How we cite our quotes: Citations follow this format: (Line). We used Christopher Collard's translation.
Quote #7
(Agamemnon): "The city was taken; its smoke even now makes it a clear mark; the storms of Ruin live on; the ash of its dying sends out rich puffs of wealth. For this the gods should be paid very mindful thanks, since we punished an arrogant robbery, and it was for a woman that Troy was ground into dust by the Argives' beast of destruction – the offspring of the horse, shield-bearers in a body, launching their leap at the Pleiades' setting." (821-826)
In these lines, Agamemnon makes a point of reminding his audience about the past, specifically, the crime of Alexandros in carrying off Helen (this is the woman to whom he refers). You could say that he is using the memory of the past to justify the actions of the present. After all, if there wasn't some excuse, you wouldn't think that leveling a whole city to the ground would be something to boast about, would you?
Quote #8
(Cassandra): Apollo, Apollo!
Lord of the streets, my destroyer!
Oh where, wherever have you led me? To what kind of house?

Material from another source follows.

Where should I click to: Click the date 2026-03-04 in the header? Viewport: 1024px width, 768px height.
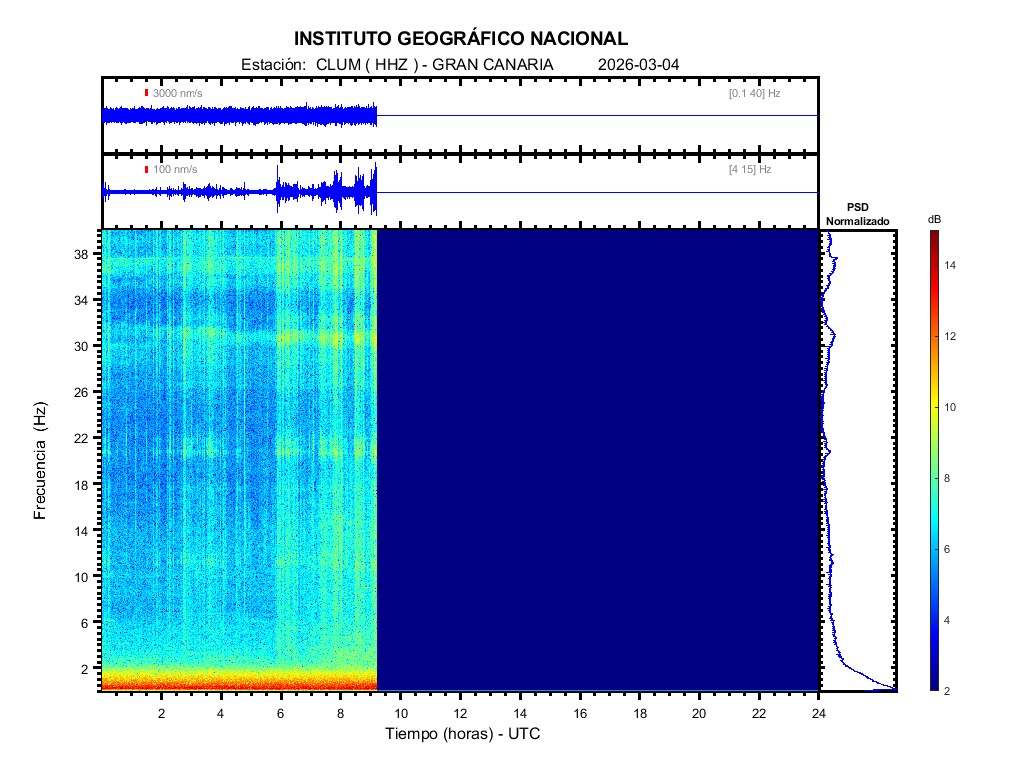[638, 64]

(Chorus): "To that of the Atreidae. If you do not realize this, I am telling you, and you will not call it false."
(Cassandra): "No – to a godless house, with much on its conscience –
evil bloodshed by kin, carving like meat –
a place for slaughtering men, a floor sprinkled with blood!"

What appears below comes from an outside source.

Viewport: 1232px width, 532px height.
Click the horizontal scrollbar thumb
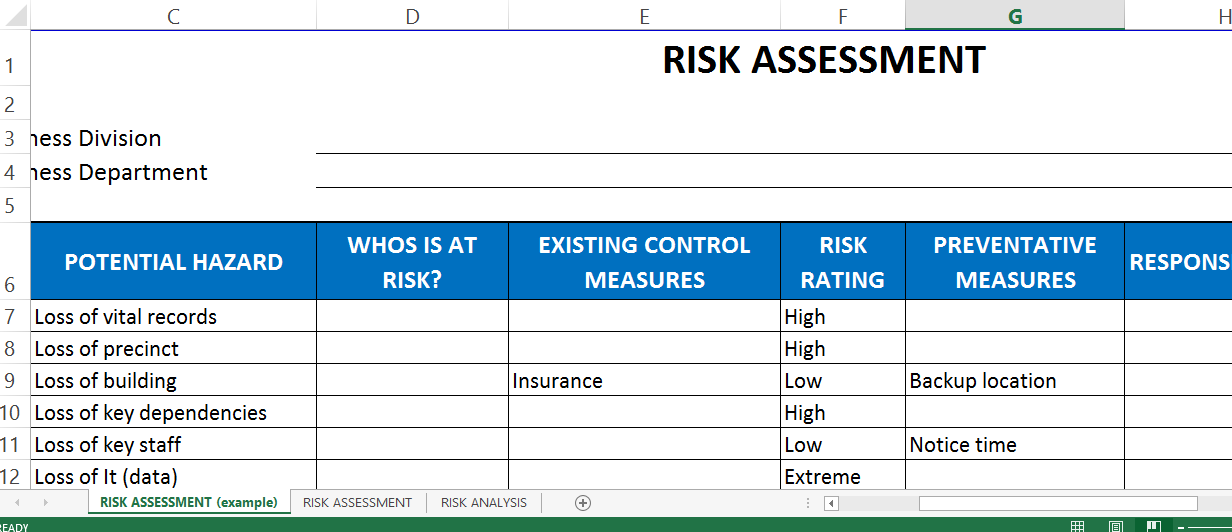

(Chorus): "The stranger has a keen nose it seems, like a hound; she is searching for blood and will discover whose murder it was."
(Cassandra): " – because I put my trust in this evidence here:
these are infants weeping for their slaughter,
and over their roasted flesh which their father devoured." (1085-1097)

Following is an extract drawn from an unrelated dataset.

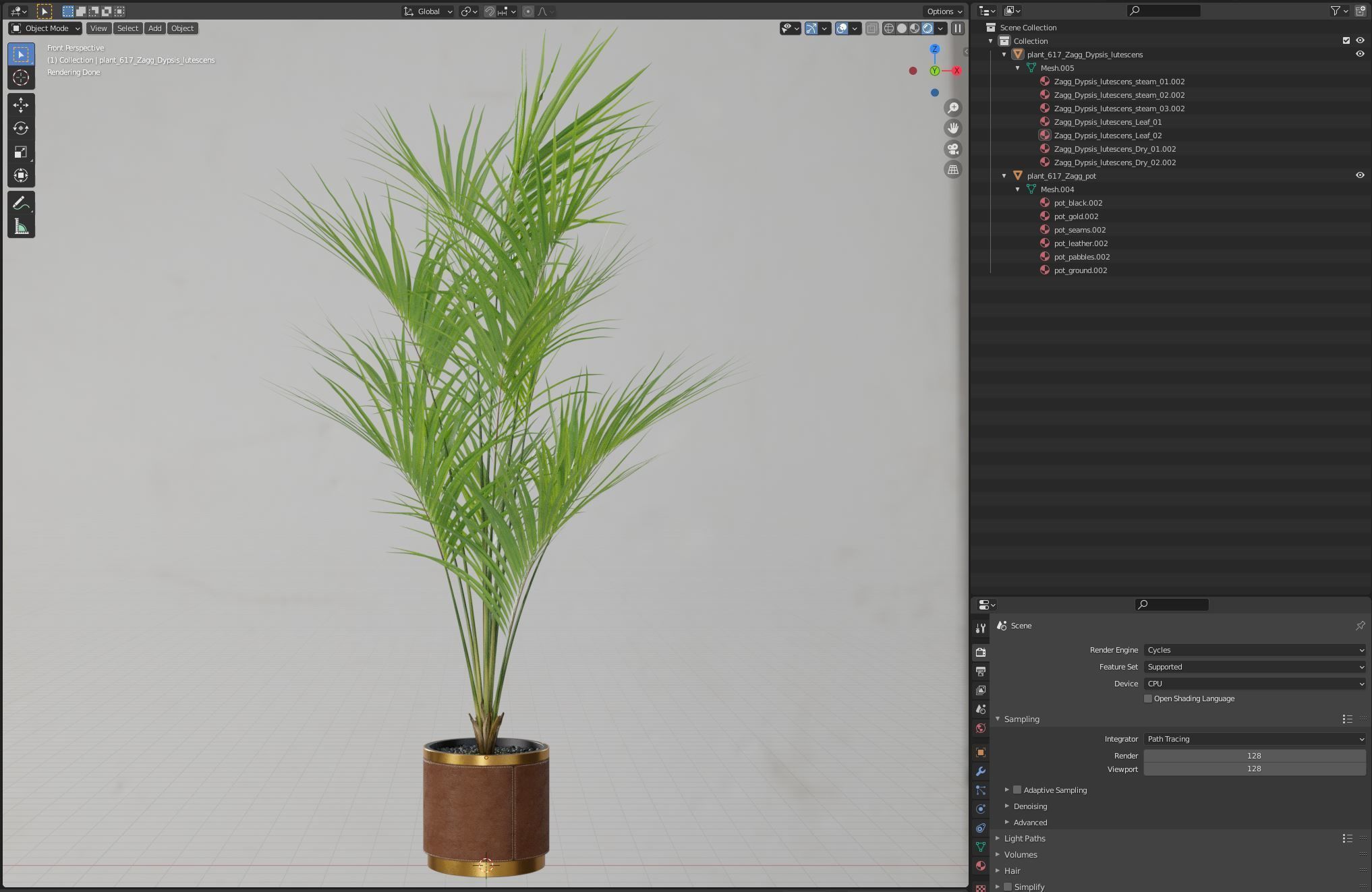Click the Options button

pyautogui.click(x=944, y=11)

Cassandra is able to ferret out the crimes of the past with her prophetic power. As soon as she starts talking about sensing blood in the house, it is clear that the Chorus knows what she is talking about; they aren't surprised by what she tells them, only that she was able to figure it out. What does this say about the Argives' (citizens of Argos's) relationship to their past, if the murder of Atreus is on everybody's mind, but nobody explicitly mentions it?
Quote #9
(Cassandra): "Oh! Oh, this misery! Deep down again the fearsome work of truthful prophecy agitates and whirls me round with its stormy prelude. You see these young ones seated by the house, resembling dream-shapes? They are children killed, as if by people outside their family! Their hands are full of their own flesh for meat, clearly visible, holding their entrails and the vitals with them, most pitiable burden, which their father tasted. For that, I say that someone is planning retribution, a cowardly lion who roams free in the marriage-bed and has stayed at home – alas it is against the master on his return." (1214-1227)
The power of Cassandra's vision is such that it makes the past present: she literally sees the victims of Atreus's crime standing in front of her, holding their own entrails in their hands. Aside from its dramatic effectiveness (the image is likely to strike fear into any theatrical audience or reader, modern or ancient), could we think of this as connected in any way to the main theme of "Revenge"? Doesn't revenge also seek to make the past present, by turning a deed back on its original doer?